# Adventures In Knife Making



## TheAnt (Jun 7, 2011)

For the past several weeks (or has it actually been months) I have jumped headlong into the art of knife making. I will detail what I learned and what I did in word and pictures below. I hope this reaches other folks interested in doing just what I did -- hopefully pulling everything together into one very basic tutorial.
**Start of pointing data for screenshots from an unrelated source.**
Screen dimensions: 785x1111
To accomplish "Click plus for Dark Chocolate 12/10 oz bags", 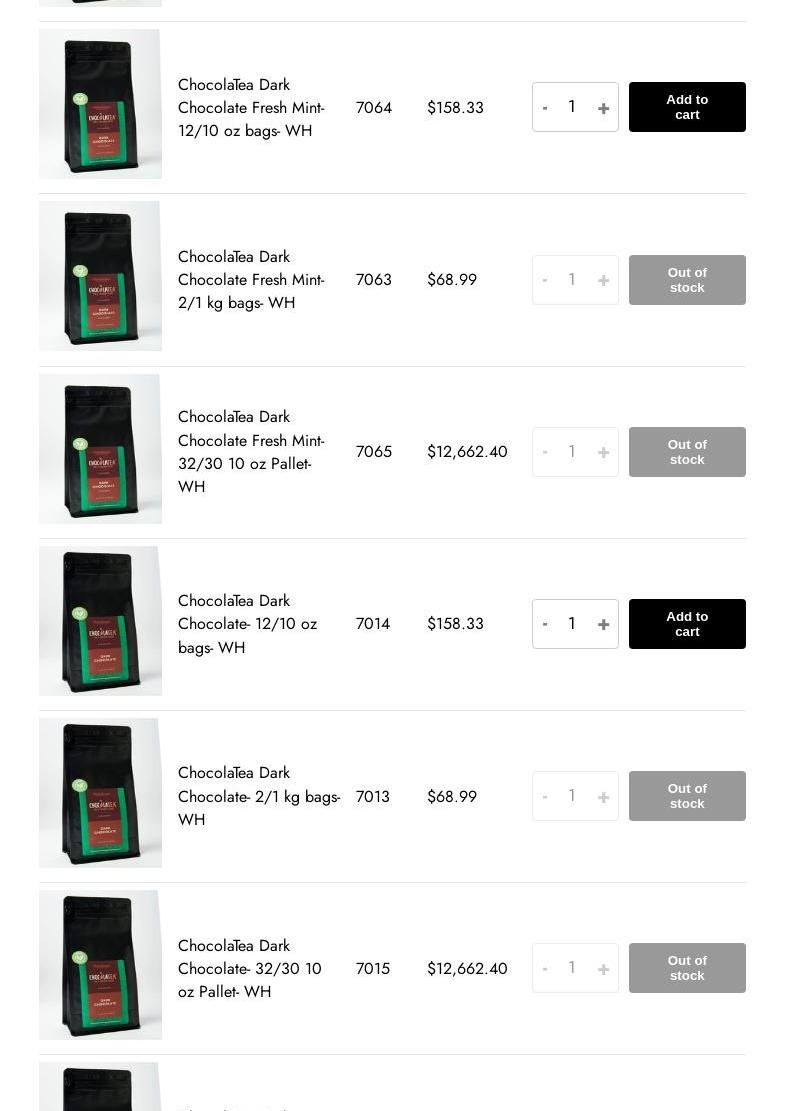I will tap(603, 625).
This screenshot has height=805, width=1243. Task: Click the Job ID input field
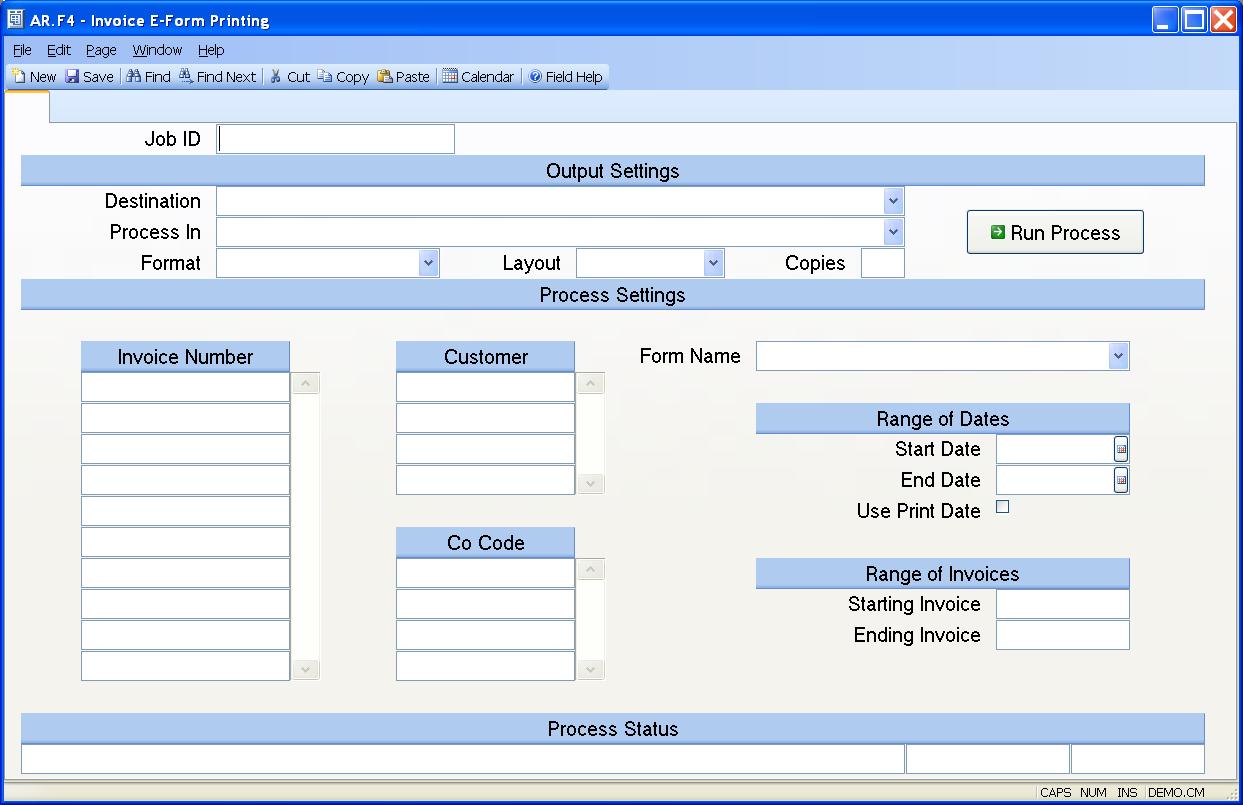pos(336,139)
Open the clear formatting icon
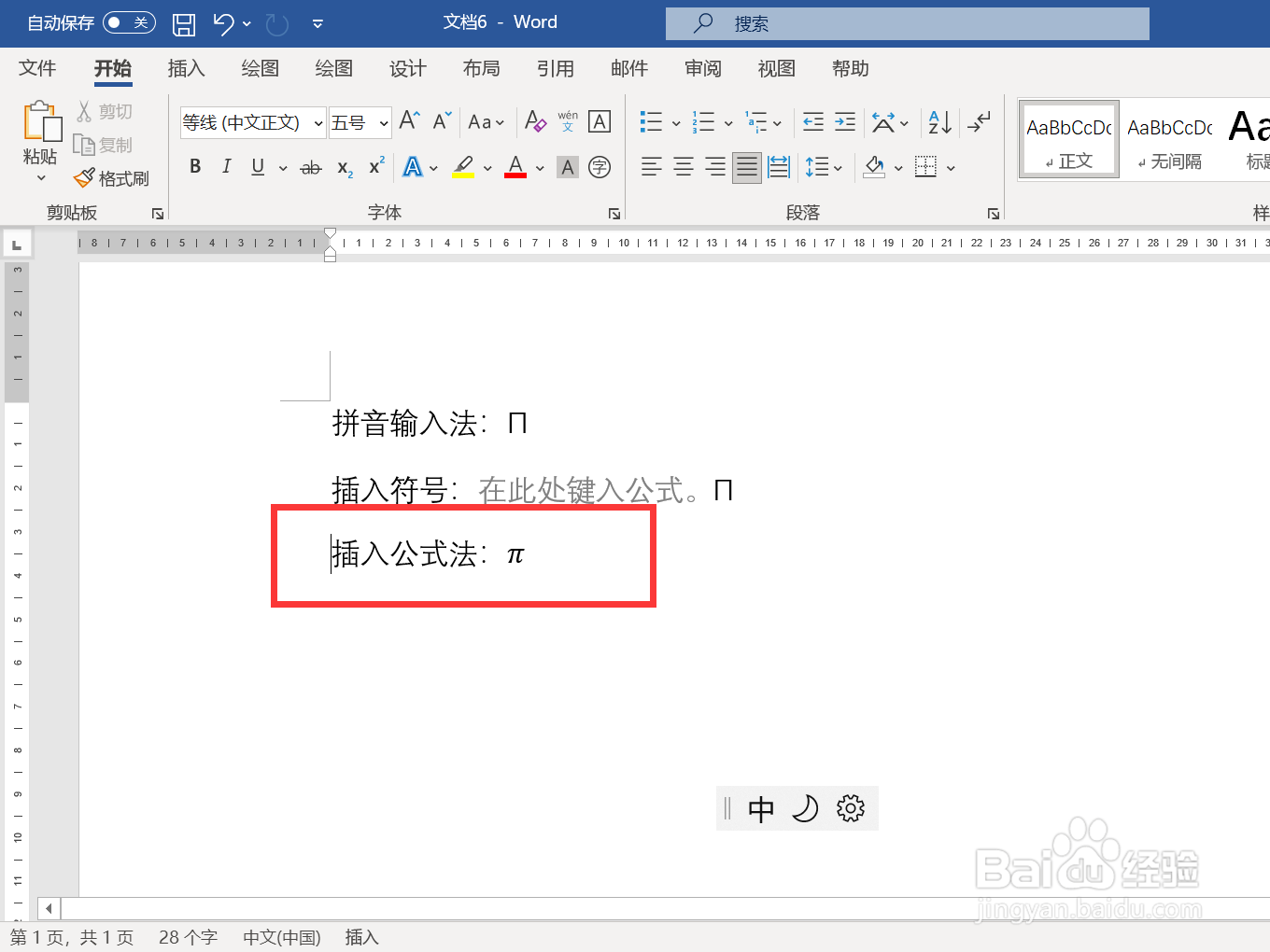This screenshot has width=1270, height=952. [x=535, y=121]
I scoured the internet and got information from folks who no doubt know much more than I do but I had a hard time finding it all in one place. Lets start at the beginning:

I had one heck of a time locating steel at a decent price. Of course you can make knives out of all kinds of steel but I wanted something that would be fairly easy to work with and fairly easy to heat treat but also end up with a good knife. I also didnt want to spend much but I didnt have much in the way of scrap metal laying around the house. I started out buying a piece of cheap steel at the local Home Depot. I realized this was not going to make a good knife but I learned a lot about shaping metal so it was worth the effort.
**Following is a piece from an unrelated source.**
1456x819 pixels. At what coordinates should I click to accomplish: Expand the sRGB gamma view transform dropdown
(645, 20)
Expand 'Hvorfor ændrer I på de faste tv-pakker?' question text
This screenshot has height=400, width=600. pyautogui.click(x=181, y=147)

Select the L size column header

Later I finally settled on buying some O-1 tool steel from OnlineMetals.com. I got a 3' x 3" x 3/16" piece of precision ground tool steel.
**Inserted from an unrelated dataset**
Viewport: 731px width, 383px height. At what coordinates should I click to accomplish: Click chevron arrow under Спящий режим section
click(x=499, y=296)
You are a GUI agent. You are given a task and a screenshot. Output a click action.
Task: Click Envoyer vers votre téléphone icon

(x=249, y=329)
I traced onto the steel the shape of the knife from a pattern which I had drawn onto a piece of cereal box beforehand as a mock-up to decide what shape I wanted:

















Then I cut it out with a jigsaw. I went through several blades but I took it slow and tried to let the jigsaw do the work. A 1/8" thick piece of steel would have been easier to cut but the next knife I do will probably get cut with a borrowed plasma cutter which should be MUCH easier. As you can see it was a rough cut but thats OK because I shaped it later. Be patient on this step:









This next photo shows the knife (on the bottom) after I shaped it using an 8" bench grinder. I then took a file and did a flat grind for the edge. I figured that would be easier to do than a hollow grind on my first knife since I could do it slow and steady with the file. I wore blisters in my hand but it turned out really nice. Also in this picture is the knife I started with the Home Depot steel (on the top) as practice -- as you can see I refined the shape a little:









Here is another shot of the knife I cut from the good steel. It is shaped (by bench grinder) flat ground (by file):









Next I tried to sand off most of the burrs and stuff with an 5" orbital sander. This worked pretty well but left lots of deeper scratches. Since the highest grit sandpaper I could find was 220 I tried buffing it out with a buffing wheel. It didnt ever get all the scratches out. Next time I would like to try a belt sander with much higher grits. That should make buffing easier and give me a much nicer finish ultimately.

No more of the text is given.